Activity - After the line containing "Toggle the green", write nothing more; before it, reproduce every line of the material below exactly, starting with the first.

Given information -
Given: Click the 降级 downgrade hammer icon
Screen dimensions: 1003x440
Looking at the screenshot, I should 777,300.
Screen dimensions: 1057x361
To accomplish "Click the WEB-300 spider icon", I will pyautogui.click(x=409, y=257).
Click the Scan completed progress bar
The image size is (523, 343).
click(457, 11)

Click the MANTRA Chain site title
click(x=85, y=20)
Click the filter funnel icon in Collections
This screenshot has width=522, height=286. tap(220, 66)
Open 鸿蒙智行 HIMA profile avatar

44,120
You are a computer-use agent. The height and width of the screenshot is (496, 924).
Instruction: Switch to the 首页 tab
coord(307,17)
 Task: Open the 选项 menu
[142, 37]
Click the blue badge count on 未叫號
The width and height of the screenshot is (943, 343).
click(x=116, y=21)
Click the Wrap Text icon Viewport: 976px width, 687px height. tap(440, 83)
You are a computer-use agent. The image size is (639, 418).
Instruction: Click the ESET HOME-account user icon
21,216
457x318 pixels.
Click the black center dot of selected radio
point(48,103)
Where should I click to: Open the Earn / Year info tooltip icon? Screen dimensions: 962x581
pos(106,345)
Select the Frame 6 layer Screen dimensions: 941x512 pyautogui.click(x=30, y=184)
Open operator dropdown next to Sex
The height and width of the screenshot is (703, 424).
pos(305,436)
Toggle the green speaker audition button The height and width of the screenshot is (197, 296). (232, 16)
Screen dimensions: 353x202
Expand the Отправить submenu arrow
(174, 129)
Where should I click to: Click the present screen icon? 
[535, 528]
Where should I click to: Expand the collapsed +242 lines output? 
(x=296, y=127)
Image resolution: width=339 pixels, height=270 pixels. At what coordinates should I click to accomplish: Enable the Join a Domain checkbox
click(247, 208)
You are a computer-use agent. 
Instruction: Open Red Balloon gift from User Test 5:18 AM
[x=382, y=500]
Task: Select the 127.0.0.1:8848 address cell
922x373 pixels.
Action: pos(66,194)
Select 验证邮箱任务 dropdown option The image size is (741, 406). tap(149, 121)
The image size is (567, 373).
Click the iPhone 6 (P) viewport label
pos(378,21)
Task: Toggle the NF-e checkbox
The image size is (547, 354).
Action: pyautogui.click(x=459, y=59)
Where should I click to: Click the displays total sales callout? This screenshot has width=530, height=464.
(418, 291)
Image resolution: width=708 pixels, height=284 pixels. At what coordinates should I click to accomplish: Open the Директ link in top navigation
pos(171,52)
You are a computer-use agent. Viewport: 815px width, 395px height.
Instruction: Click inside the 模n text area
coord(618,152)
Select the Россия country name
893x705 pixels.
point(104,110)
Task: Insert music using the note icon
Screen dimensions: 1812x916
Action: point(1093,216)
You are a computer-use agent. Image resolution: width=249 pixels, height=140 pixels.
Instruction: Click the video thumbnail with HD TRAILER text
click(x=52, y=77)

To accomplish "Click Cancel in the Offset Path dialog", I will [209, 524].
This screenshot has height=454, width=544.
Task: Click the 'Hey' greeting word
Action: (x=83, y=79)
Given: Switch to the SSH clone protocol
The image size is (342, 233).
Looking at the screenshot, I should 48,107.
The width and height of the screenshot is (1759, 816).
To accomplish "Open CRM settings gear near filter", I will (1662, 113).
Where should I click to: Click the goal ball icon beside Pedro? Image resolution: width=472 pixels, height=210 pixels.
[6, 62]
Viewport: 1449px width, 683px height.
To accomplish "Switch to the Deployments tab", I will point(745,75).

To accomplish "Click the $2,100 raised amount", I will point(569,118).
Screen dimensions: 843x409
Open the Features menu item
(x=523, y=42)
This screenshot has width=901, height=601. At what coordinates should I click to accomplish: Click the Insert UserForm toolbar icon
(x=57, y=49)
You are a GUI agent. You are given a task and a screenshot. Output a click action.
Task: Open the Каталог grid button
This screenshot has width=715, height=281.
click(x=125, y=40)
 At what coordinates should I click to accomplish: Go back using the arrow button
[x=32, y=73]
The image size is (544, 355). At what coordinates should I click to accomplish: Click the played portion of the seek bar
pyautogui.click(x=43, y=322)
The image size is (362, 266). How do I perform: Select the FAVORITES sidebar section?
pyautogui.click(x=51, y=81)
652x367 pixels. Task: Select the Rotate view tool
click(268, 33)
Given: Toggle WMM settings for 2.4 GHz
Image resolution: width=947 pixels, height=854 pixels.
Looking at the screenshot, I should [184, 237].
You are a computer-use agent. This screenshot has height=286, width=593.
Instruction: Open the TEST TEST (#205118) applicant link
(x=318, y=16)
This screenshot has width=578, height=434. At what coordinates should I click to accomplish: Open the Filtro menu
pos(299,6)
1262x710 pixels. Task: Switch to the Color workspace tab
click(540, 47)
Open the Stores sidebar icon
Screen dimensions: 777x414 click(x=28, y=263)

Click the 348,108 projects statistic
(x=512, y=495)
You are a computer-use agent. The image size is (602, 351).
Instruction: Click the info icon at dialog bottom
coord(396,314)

Output of the exercise -
Given: Click the 降级 downgrade hammer icon
Screen dimensions: 1003x440
Looking at the screenshot, I should 777,300.
Screen dimensions: 1057x361
To accomplish "Click the WEB-300 spider icon", I will pyautogui.click(x=409, y=257).
Click the Scan completed progress bar
The image size is (523, 343).
click(457, 11)

Click the MANTRA Chain site title
click(x=85, y=20)
Click the filter funnel icon in Collections
This screenshot has width=522, height=286. tap(220, 66)
Open 鸿蒙智行 HIMA profile avatar

44,120
You are a computer-use agent. The height and width of the screenshot is (496, 924).
Instruction: Switch to the 首页 tab
coord(307,17)
 Task: Open the 选项 menu
[142, 37]
Click the blue badge count on 未叫號
The width and height of the screenshot is (943, 343).
click(x=116, y=21)
Click the Wrap Text icon Viewport: 976px width, 687px height. tap(440, 83)
You are a computer-use agent. The image size is (639, 418).
Instruction: Click the ESET HOME-account user icon
21,216
457x318 pixels.
Click the black center dot of selected radio
point(48,103)
Where should I click to: Open the Earn / Year info tooltip icon? Screen dimensions: 962x581
pos(106,345)
Select the Frame 6 layer Screen dimensions: 941x512 pyautogui.click(x=30, y=184)
Open operator dropdown next to Sex
The height and width of the screenshot is (703, 424).
pos(305,436)
Toggle the green speaker audition button The height and width of the screenshot is (197, 296). (232, 16)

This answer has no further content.